==== Entries

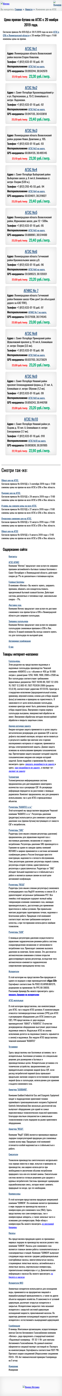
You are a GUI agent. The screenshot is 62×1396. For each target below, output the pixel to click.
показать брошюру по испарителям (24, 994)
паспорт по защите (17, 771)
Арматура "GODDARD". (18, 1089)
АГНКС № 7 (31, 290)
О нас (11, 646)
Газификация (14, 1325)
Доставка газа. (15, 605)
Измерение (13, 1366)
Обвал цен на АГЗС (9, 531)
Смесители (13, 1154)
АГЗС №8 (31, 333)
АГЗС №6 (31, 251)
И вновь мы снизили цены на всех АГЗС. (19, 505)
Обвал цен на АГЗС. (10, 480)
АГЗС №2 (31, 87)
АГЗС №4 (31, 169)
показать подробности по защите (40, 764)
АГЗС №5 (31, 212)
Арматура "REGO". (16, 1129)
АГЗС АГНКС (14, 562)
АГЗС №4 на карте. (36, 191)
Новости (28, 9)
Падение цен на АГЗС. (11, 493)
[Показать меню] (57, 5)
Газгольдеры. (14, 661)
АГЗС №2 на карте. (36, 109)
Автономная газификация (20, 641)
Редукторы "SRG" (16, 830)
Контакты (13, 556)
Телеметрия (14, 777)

========

## Work instructions
Rewrite all the records with every occurrence of "Обвал" changed to "Снижение" and nothing else altered. Leave out the pictures.

## The solution
You are a GUI agent. The screenshot is 62×1396. For each target below, output the pixel to click.
показать брошюру по испарителям (24, 994)
паспорт по защите (17, 771)
Арматура "GODDARD". (18, 1089)
АГНКС № 7 (31, 290)
О нас (11, 646)
Газификация (14, 1325)
Доставка газа. (15, 605)
Измерение (13, 1366)
Снижение цен на АГЗС (9, 531)
Смесители (13, 1154)
АГЗС №8 (31, 333)
АГЗС №6 (31, 251)
И вновь мы снизили цены на всех АГЗС. (19, 505)
Снижение цен на АГЗС. (10, 480)
АГЗС №2 (31, 87)
АГЗС №4 (31, 169)
показать подробности по защите (40, 764)
АГЗС №5 (31, 212)
Арматура "REGO". (16, 1129)
АГЗС АГНКС (14, 562)
АГЗС №4 на карте. (36, 191)
Новости (28, 9)
Падение цен на АГЗС. (11, 493)
[Показать меню] (57, 5)
Газгольдеры. (14, 661)
АГЗС №2 на карте. (36, 109)
Автономная газификация (20, 641)
Редукторы "SRG" (16, 830)
Контакты (13, 556)
Телеметрия (14, 777)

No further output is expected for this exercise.